■ **WHAT YOU HAVE TO DO**: Among the entries below, find the line with "The image size is (524, 1568).", then quote it and each following line up to and including the line with "This screenshot has width=1000, height=684.", and nothing else.

[Stored data entries]
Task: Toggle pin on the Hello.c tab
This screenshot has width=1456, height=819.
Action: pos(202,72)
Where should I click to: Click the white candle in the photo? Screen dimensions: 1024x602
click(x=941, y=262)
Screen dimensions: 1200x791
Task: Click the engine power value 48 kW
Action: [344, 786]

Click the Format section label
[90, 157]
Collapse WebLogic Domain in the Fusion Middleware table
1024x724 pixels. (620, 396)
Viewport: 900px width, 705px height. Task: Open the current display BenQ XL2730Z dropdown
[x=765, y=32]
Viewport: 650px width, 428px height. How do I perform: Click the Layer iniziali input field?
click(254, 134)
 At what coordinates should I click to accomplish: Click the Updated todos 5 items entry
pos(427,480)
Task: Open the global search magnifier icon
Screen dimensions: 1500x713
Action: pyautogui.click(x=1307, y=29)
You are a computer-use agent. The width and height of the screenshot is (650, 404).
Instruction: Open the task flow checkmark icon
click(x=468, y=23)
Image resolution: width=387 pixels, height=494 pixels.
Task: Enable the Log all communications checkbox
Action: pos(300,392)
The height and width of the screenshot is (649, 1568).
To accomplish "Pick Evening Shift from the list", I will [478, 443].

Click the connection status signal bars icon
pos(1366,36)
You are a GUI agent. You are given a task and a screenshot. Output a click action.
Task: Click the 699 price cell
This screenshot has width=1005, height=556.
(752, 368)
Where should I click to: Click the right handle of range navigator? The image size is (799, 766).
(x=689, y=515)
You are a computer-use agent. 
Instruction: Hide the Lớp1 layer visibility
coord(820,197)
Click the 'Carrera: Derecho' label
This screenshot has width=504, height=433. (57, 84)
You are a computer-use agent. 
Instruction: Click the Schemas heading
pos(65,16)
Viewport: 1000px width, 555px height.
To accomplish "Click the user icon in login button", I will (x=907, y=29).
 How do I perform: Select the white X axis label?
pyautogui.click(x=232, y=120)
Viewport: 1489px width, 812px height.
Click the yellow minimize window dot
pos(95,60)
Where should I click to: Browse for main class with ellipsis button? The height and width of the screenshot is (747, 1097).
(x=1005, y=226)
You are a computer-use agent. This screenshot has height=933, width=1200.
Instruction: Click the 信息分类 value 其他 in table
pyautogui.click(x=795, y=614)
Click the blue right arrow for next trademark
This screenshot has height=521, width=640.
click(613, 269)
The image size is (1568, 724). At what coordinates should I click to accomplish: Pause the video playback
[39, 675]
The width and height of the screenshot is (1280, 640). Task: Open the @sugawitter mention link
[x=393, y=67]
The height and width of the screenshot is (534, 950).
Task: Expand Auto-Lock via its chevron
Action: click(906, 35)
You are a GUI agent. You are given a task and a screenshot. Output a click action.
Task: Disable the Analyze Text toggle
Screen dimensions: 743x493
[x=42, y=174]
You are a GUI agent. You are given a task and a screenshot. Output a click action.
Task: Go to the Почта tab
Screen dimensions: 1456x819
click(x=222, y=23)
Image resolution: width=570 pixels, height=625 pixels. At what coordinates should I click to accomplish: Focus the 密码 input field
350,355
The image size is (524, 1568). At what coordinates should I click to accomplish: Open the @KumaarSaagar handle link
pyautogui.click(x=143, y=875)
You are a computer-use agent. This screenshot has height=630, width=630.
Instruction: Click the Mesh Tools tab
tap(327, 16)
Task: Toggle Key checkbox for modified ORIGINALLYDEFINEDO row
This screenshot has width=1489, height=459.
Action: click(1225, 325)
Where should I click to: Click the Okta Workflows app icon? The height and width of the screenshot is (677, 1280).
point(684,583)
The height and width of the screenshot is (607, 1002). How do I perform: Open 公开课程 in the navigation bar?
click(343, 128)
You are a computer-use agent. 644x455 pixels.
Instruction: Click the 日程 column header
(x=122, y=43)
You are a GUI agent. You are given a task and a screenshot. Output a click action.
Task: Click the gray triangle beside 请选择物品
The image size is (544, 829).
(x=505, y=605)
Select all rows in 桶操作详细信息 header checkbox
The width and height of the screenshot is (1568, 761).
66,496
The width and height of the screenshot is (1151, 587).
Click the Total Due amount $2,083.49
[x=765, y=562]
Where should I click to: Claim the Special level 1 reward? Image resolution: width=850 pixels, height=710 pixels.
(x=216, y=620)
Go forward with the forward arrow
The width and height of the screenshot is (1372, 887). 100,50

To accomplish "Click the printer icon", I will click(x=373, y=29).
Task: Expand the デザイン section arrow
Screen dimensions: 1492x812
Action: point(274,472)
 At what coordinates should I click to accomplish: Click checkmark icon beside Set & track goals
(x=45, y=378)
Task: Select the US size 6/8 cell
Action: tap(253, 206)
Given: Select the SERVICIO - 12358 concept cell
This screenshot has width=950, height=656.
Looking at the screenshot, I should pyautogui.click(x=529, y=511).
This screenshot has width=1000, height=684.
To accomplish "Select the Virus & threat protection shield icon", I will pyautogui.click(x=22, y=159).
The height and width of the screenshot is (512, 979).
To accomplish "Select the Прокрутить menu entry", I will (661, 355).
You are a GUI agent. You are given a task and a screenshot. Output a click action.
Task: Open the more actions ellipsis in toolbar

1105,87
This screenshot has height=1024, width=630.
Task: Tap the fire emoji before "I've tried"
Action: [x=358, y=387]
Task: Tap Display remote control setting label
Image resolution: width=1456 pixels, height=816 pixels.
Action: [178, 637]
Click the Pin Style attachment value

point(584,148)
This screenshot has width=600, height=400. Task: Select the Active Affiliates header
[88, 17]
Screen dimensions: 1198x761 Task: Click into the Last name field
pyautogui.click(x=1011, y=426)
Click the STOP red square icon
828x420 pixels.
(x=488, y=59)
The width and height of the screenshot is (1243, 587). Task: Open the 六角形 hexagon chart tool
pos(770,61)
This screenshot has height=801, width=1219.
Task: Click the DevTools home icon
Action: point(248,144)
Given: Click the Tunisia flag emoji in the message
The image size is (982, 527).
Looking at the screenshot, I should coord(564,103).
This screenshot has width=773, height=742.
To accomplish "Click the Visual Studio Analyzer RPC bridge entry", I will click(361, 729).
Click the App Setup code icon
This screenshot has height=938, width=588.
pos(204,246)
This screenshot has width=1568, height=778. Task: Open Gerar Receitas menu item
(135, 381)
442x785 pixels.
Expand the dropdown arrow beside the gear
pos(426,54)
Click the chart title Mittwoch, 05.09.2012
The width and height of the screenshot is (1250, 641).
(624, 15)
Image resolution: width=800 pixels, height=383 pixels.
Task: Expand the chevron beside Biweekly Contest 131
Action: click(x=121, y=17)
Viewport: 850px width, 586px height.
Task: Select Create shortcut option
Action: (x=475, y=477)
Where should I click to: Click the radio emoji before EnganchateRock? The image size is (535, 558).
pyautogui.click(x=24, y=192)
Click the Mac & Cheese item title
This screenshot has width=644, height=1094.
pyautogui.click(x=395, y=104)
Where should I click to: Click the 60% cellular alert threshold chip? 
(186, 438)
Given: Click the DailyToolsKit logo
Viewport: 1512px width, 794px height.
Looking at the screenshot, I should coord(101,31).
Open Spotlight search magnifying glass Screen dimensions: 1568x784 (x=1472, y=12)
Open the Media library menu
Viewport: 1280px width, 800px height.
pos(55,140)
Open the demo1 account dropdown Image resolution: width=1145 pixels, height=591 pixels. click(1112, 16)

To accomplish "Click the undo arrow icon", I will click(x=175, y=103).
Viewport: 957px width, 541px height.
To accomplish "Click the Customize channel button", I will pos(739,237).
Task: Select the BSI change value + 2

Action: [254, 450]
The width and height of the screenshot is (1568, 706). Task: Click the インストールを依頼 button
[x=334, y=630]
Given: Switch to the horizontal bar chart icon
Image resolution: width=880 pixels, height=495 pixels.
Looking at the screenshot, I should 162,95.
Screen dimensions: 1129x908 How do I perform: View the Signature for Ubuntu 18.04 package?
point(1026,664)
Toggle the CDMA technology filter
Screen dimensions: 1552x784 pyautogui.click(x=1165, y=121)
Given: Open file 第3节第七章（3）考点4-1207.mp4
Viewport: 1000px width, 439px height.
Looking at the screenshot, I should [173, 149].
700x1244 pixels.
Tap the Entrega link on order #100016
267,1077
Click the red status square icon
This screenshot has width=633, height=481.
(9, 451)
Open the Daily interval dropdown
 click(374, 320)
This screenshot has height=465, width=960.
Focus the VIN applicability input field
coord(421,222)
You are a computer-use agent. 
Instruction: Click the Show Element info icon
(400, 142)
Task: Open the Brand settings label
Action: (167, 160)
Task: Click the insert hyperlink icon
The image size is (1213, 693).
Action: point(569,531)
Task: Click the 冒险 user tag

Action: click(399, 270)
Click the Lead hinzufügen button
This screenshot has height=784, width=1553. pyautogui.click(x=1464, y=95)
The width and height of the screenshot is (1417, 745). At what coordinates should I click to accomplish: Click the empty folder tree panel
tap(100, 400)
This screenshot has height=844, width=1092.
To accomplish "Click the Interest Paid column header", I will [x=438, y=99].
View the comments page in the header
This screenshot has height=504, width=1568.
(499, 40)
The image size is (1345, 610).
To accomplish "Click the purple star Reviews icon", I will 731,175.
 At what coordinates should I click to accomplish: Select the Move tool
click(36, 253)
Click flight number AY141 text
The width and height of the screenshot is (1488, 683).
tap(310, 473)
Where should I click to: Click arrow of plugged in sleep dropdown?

■ **ANSWER AREA**:
The image size is (524, 1568). At what coordinates should I click to accomplish: Open the @KumaarSaagar handle link
pyautogui.click(x=143, y=875)
You are a computer-use agent. This screenshot has height=630, width=630.
Instruction: Click the Mesh Tools tab
tap(327, 16)
Task: Toggle Key checkbox for modified ORIGINALLYDEFINEDO row
This screenshot has width=1489, height=459.
Action: click(1225, 325)
Where should I click to: Click the Okta Workflows app icon? The height and width of the screenshot is (677, 1280).
point(684,583)
The height and width of the screenshot is (607, 1002). How do I perform: Open 公开课程 in the navigation bar?
click(343, 128)
You are a computer-use agent. 644x455 pixels.
Instruction: Click the 日程 column header
(x=122, y=43)
You are a GUI agent. You are given a task and a screenshot. Output a click action.
Task: Click the gray triangle beside 请选择物品
The image size is (544, 829).
(x=505, y=605)
Select all rows in 桶操作详细信息 header checkbox
The width and height of the screenshot is (1568, 761).
66,496
The width and height of the screenshot is (1151, 587).
Click the Total Due amount $2,083.49
[x=765, y=562]
Where should I click to: Claim the Special level 1 reward? Image resolution: width=850 pixels, height=710 pixels.
(x=216, y=620)
Go forward with the forward arrow
The width and height of the screenshot is (1372, 887). 100,50

To accomplish "Click the printer icon", I will click(x=373, y=29).
Task: Expand the デザイン section arrow
Screen dimensions: 1492x812
Action: point(274,472)
 At what coordinates should I click to accomplish: Click checkmark icon beside Set & track goals
(x=45, y=378)
Task: Select the US size 6/8 cell
Action: tap(253, 206)
Given: Select the SERVICIO - 12358 concept cell
This screenshot has width=950, height=656.
Looking at the screenshot, I should pyautogui.click(x=529, y=511).
This screenshot has width=1000, height=684.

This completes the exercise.